Mucche encefalitiche

Nel periodo di massima diffusione della malattia conosciuta come Mucca Pazza o Encefalopatia Spongiforme Bovina (1996-2005), la paura di contrarre il virus tramite il consumo di carne bovina portò al divieto di vendita del cervello, della carne non disossata del vitello e di altri suoi tagli (tra cui le interiora), che potevano fungere da possibili vettori per l’uomo della proteina patogena detta “prione” (responsabile del morbo), facilitando così la diffusione di una versione alternativa della pietanza a base di intestino di agnello. Nonostante il divieto di vendita sia terminato nel 2005, successivamente gli intestini potevano essere venduti solamente puliti, svuotati e sbiancati, almeno fino all’emanazione del Regolamento dell’Unione Europea 2015 N° 1162, con il quale si è potuti ritornare a commerciare il tratto con all’interno il chilo.
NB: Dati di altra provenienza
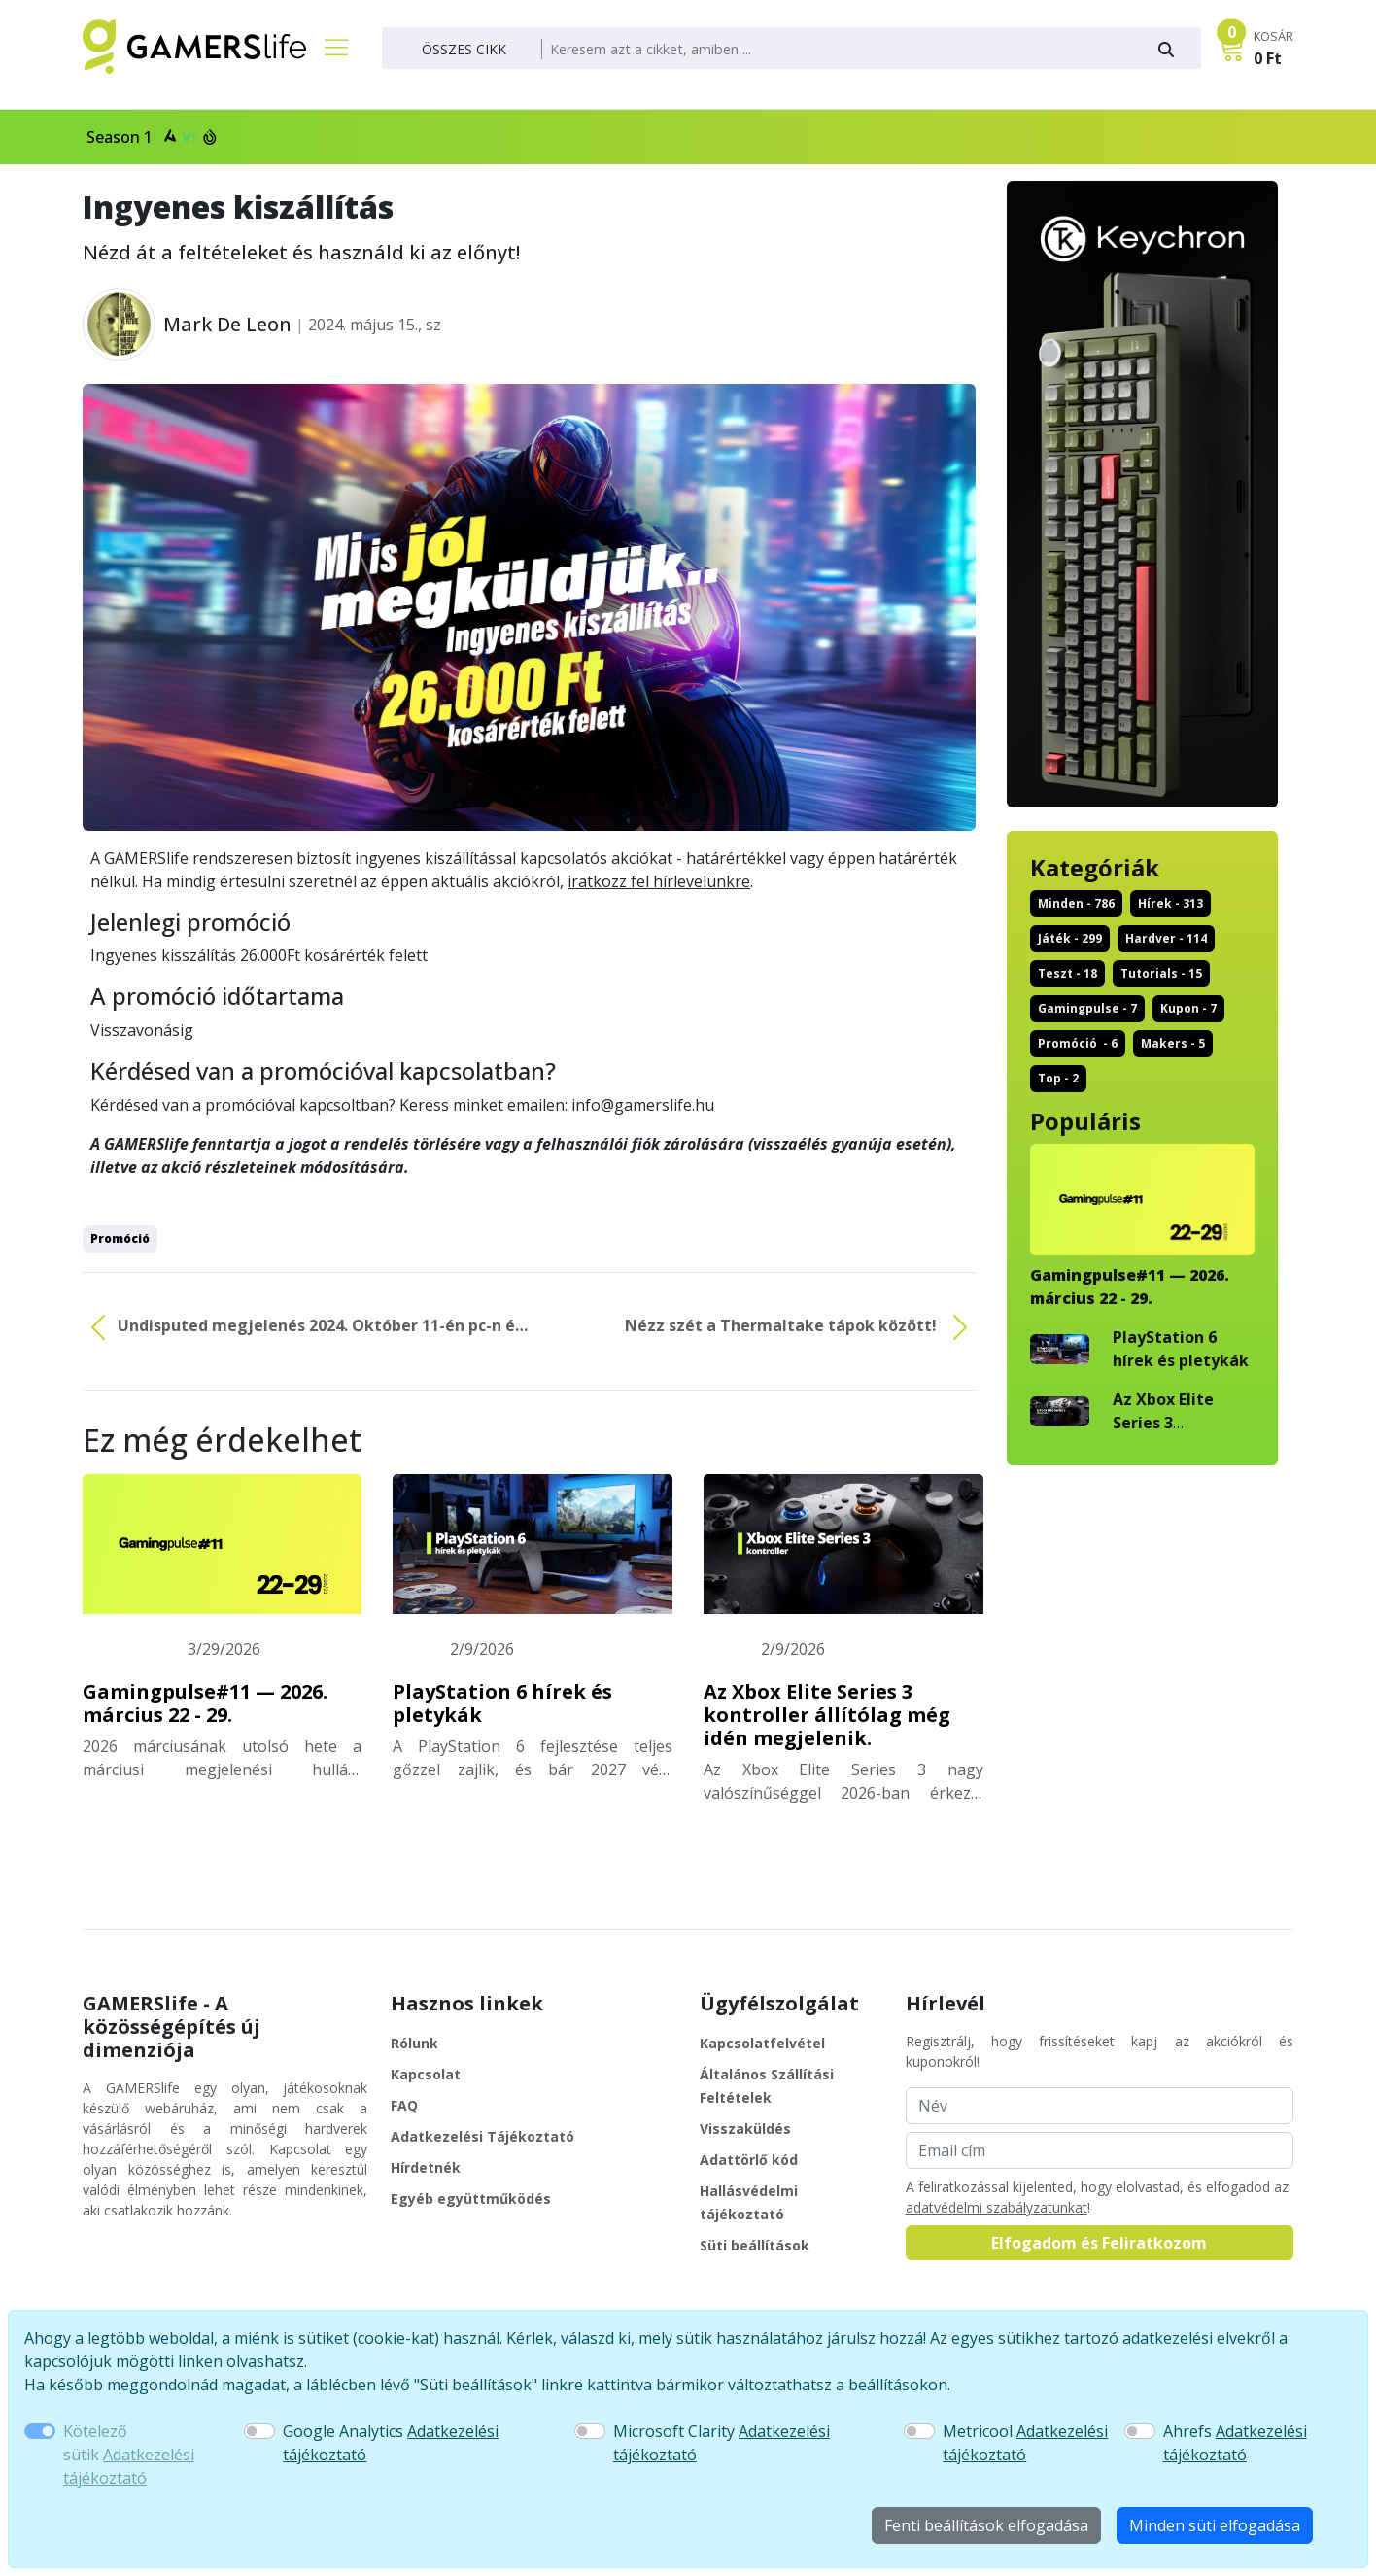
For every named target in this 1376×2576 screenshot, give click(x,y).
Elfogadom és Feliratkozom (1099, 2242)
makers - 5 (1173, 1043)
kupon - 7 (1188, 1008)
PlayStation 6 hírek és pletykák (502, 1703)
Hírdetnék (426, 2167)
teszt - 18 (1067, 973)
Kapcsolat (426, 2074)
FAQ (404, 2105)
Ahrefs (1235, 2443)
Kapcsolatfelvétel (762, 2043)
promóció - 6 (1078, 1043)
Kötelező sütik (128, 2455)
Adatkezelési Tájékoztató (482, 2136)
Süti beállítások (754, 2245)
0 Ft (1268, 58)
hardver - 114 (1166, 938)
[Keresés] (838, 49)
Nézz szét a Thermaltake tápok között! (800, 1327)
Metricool (1025, 2443)
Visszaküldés (745, 2128)
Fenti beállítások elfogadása (986, 2525)
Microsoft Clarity (721, 2443)
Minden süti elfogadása (1214, 2525)
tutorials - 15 (1161, 973)
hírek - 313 (1170, 903)
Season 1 (150, 137)
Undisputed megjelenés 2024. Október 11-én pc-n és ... (303, 1327)
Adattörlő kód (749, 2159)
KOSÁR (1273, 36)
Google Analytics (391, 2443)
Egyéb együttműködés (471, 2198)
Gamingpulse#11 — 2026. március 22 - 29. (205, 1703)
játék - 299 (1070, 938)
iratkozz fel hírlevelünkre (659, 881)
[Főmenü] (328, 46)
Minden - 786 (1076, 903)
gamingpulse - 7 (1087, 1008)
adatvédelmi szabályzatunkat (996, 2207)
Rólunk (414, 2043)
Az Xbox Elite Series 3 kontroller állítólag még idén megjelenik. (827, 1714)
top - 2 (1058, 1078)
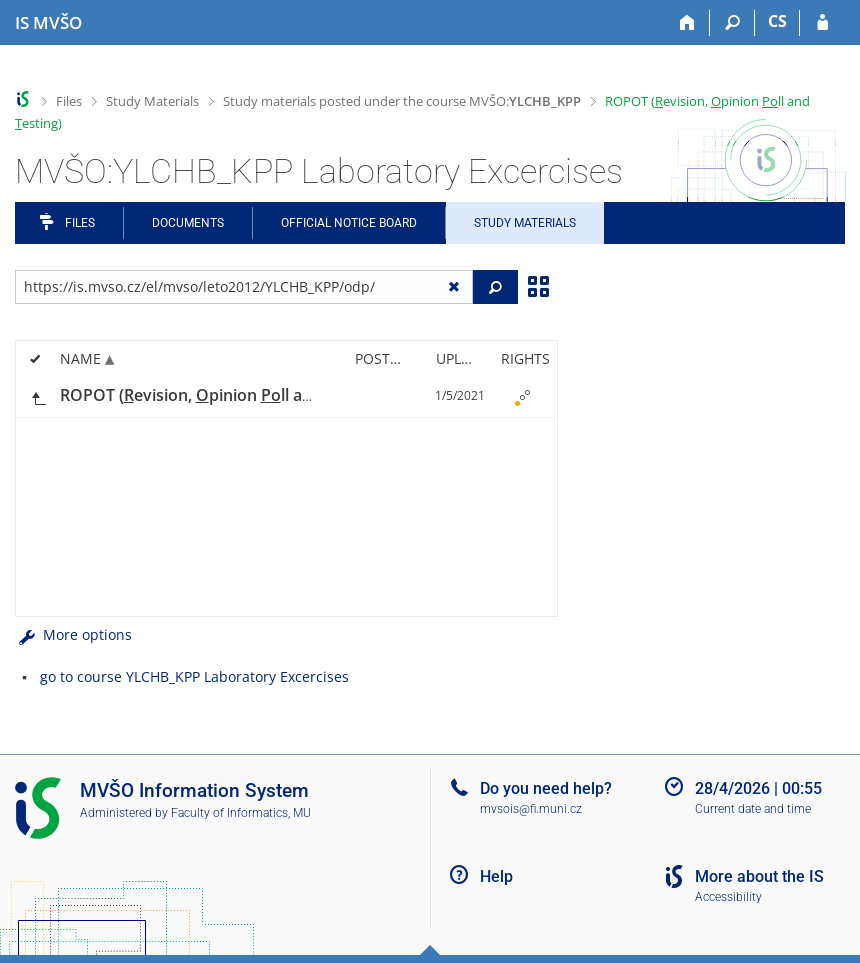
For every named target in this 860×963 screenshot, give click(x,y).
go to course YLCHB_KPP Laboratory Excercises (194, 676)
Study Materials (152, 101)
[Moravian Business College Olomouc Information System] (48, 23)
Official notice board (349, 223)
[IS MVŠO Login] (822, 23)
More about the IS (759, 876)
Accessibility (728, 897)
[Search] (732, 23)
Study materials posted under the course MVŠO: (402, 101)
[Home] (687, 23)
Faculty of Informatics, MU (241, 813)
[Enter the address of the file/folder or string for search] (244, 287)
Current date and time (753, 809)
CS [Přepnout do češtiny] (777, 21)
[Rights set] (522, 396)
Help (496, 876)
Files (69, 101)
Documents (188, 223)
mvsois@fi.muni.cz (531, 809)
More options (73, 634)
Fu il ritorno della vera pajata. E questo perché l’Italia fu dichiarata “a rischio trascurabile” per questa malattia. Recitava parte del testo: “L’ Italia con Giappone, Israele, Olanda, Slovenia e Usa, fa parte della ristretta cerchia di 19 Paesi, sui 178 aderenti all’Oie (l’Organizzazione mondiale della salute degli animali) ad aver raggiunto questo obiettivo”. La modifica del regolamento avvenne a Bruxelles, con il voto favorevole del Comitato permanente vegetali, animali, derrate alimentari e mangimi in seno agli organi dell’Unione, nella serata del 17 marzo 2015.